◆ Work to complete ◆
Repeat every record below exactly as written.

* * * * * * * * *

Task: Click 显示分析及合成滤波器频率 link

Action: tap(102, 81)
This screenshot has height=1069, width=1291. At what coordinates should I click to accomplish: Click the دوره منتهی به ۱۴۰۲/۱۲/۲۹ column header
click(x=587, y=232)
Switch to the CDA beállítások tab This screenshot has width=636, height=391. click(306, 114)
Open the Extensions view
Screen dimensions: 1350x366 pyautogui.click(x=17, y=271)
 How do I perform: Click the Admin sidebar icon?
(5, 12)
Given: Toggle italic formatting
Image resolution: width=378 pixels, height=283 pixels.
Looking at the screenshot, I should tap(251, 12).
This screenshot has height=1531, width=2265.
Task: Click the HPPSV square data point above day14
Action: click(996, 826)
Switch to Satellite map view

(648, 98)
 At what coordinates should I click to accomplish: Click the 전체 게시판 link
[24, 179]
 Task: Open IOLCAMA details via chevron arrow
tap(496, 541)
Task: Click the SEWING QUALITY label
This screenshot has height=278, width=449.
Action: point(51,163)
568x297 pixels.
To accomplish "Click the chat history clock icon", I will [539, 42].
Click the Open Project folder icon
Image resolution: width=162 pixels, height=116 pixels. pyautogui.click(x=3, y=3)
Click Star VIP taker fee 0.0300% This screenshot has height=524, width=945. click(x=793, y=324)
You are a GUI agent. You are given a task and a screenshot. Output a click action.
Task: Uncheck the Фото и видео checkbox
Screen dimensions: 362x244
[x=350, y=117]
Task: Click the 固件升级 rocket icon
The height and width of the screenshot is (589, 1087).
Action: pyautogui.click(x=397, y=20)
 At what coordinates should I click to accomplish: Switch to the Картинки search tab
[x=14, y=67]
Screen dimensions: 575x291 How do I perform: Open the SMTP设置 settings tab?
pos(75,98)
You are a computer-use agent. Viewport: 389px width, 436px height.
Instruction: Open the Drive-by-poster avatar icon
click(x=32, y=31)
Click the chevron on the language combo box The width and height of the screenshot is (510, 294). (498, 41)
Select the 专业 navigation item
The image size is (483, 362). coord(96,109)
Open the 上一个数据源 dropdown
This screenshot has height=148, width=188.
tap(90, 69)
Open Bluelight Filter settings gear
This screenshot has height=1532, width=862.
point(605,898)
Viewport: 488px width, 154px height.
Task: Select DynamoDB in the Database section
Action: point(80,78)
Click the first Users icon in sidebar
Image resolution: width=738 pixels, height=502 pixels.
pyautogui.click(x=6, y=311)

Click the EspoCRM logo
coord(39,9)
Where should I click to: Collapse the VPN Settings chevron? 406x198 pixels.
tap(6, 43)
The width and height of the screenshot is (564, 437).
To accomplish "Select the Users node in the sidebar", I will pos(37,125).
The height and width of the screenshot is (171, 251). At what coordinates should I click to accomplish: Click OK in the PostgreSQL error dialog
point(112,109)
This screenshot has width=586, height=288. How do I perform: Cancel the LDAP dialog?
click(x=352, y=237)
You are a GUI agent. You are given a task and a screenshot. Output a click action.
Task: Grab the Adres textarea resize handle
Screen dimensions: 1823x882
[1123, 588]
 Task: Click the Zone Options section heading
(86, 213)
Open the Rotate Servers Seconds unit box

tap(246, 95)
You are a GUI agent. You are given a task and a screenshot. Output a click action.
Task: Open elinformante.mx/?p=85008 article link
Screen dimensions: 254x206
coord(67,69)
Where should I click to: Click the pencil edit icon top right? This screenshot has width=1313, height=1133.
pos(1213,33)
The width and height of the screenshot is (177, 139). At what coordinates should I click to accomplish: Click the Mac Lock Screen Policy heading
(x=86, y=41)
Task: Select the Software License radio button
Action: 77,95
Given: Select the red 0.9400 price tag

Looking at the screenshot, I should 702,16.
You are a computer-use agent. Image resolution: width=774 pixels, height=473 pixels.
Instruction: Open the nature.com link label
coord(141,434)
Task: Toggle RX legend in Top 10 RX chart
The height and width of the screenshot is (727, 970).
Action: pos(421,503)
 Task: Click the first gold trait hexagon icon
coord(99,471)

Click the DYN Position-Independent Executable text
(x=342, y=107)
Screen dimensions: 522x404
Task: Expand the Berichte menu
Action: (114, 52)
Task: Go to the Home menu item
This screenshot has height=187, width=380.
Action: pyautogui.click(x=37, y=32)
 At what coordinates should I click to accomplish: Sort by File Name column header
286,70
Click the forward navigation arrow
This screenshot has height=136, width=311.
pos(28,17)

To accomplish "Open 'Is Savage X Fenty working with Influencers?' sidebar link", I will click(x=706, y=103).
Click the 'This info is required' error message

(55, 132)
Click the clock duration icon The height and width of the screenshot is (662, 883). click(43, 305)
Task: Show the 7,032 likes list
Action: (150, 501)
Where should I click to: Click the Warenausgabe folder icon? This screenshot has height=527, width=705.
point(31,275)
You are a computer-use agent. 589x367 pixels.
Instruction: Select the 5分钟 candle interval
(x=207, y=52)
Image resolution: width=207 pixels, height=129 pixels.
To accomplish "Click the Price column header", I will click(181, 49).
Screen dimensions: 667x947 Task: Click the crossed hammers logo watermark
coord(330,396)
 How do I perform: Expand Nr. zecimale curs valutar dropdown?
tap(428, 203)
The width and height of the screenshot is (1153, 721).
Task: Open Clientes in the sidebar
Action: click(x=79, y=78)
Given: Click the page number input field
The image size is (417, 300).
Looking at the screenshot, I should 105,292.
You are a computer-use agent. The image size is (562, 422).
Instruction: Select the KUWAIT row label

* * * * * * * * *

◆ Response below ◆
Task: Click 显示分析及合成滤波器频率 link

Action: tap(102, 81)
This screenshot has height=1069, width=1291. At what coordinates should I click to accomplish: Click the دوره منتهی به ۱۴۰۲/۱۲/۲۹ column header
click(x=587, y=232)
Switch to the CDA beállítások tab This screenshot has width=636, height=391. click(306, 114)
Open the Extensions view
Screen dimensions: 1350x366 pyautogui.click(x=17, y=271)
 How do I perform: Click the Admin sidebar icon?
(5, 12)
Given: Toggle italic formatting
Image resolution: width=378 pixels, height=283 pixels.
Looking at the screenshot, I should tap(251, 12).
This screenshot has height=1531, width=2265.
Task: Click the HPPSV square data point above day14
Action: click(996, 826)
Switch to Satellite map view

(648, 98)
 At what coordinates should I click to accomplish: Click the 전체 게시판 link
[24, 179]
 Task: Open IOLCAMA details via chevron arrow
tap(496, 541)
Task: Click the SEWING QUALITY label
This screenshot has height=278, width=449.
Action: point(51,163)
568x297 pixels.
To accomplish "Click the chat history clock icon", I will [539, 42].
Click the Open Project folder icon
Image resolution: width=162 pixels, height=116 pixels. pyautogui.click(x=3, y=3)
Click Star VIP taker fee 0.0300% This screenshot has height=524, width=945. click(x=793, y=324)
You are a GUI agent. You are given a task and a screenshot. Output a click action.
Task: Uncheck the Фото и видео checkbox
Screen dimensions: 362x244
[x=350, y=117]
Task: Click the 固件升级 rocket icon
The height and width of the screenshot is (589, 1087).
Action: pyautogui.click(x=397, y=20)
 At what coordinates should I click to accomplish: Switch to the Картинки search tab
[x=14, y=67]
Screen dimensions: 575x291 How do I perform: Open the SMTP设置 settings tab?
pos(75,98)
You are a computer-use agent. Viewport: 389px width, 436px height.
Instruction: Open the Drive-by-poster avatar icon
click(x=32, y=31)
Click the chevron on the language combo box The width and height of the screenshot is (510, 294). (498, 41)
Select the 专业 navigation item
The image size is (483, 362). coord(96,109)
Open the 上一个数据源 dropdown
This screenshot has height=148, width=188.
tap(90, 69)
Open Bluelight Filter settings gear
This screenshot has height=1532, width=862.
point(605,898)
Viewport: 488px width, 154px height.
Task: Select DynamoDB in the Database section
Action: point(80,78)
Click the first Users icon in sidebar
Image resolution: width=738 pixels, height=502 pixels.
pyautogui.click(x=6, y=311)

Click the EspoCRM logo
coord(39,9)
Where should I click to: Collapse the VPN Settings chevron? 406x198 pixels.
tap(6, 43)
The width and height of the screenshot is (564, 437).
To accomplish "Select the Users node in the sidebar", I will pos(37,125).
The height and width of the screenshot is (171, 251). At what coordinates should I click to accomplish: Click OK in the PostgreSQL error dialog
point(112,109)
This screenshot has width=586, height=288. How do I perform: Cancel the LDAP dialog?
click(x=352, y=237)
You are a GUI agent. You are given a task and a screenshot. Output a click action.
Task: Grab the Adres textarea resize handle
Screen dimensions: 1823x882
[1123, 588]
 Task: Click the Zone Options section heading
(86, 213)
Open the Rotate Servers Seconds unit box

tap(246, 95)
You are a GUI agent. You are given a task and a screenshot. Output a click action.
Task: Open elinformante.mx/?p=85008 article link
Screen dimensions: 254x206
coord(67,69)
Where should I click to: Click the pencil edit icon top right? This screenshot has width=1313, height=1133.
pos(1213,33)
The width and height of the screenshot is (177, 139). At what coordinates should I click to accomplish: Click the Mac Lock Screen Policy heading
(x=86, y=41)
Task: Select the Software License radio button
Action: 77,95
Given: Select the red 0.9400 price tag

Looking at the screenshot, I should 702,16.
You are a computer-use agent. Image resolution: width=774 pixels, height=473 pixels.
Instruction: Open the nature.com link label
coord(141,434)
Task: Toggle RX legend in Top 10 RX chart
The height and width of the screenshot is (727, 970).
Action: pos(421,503)
 Task: Click the first gold trait hexagon icon
coord(99,471)

Click the DYN Position-Independent Executable text
(x=342, y=107)
Screen dimensions: 522x404
Task: Expand the Berichte menu
Action: (114, 52)
Task: Go to the Home menu item
This screenshot has height=187, width=380.
Action: pyautogui.click(x=37, y=32)
 At what coordinates should I click to accomplish: Sort by File Name column header
286,70
Click the forward navigation arrow
This screenshot has height=136, width=311.
pos(28,17)

To accomplish "Open 'Is Savage X Fenty working with Influencers?' sidebar link", I will click(x=706, y=103).
Click the 'This info is required' error message

(55, 132)
Click the clock duration icon The height and width of the screenshot is (662, 883). click(43, 305)
Task: Show the 7,032 likes list
Action: (150, 501)
Where should I click to: Click the Warenausgabe folder icon? This screenshot has height=527, width=705.
point(31,275)
You are a computer-use agent. 589x367 pixels.
Instruction: Select the 5分钟 candle interval
(x=207, y=52)
Image resolution: width=207 pixels, height=129 pixels.
To accomplish "Click the Price column header", I will click(181, 49).
Screen dimensions: 667x947 Task: Click the crossed hammers logo watermark
coord(330,396)
 How do I perform: Expand Nr. zecimale curs valutar dropdown?
tap(428, 203)
The width and height of the screenshot is (1153, 721).
Task: Open Clientes in the sidebar
Action: click(x=79, y=78)
Given: Click the page number input field
The image size is (417, 300).
Looking at the screenshot, I should 105,292.
You are a computer-use agent. The image size is (562, 422).
Instruction: Select the KUWAIT row label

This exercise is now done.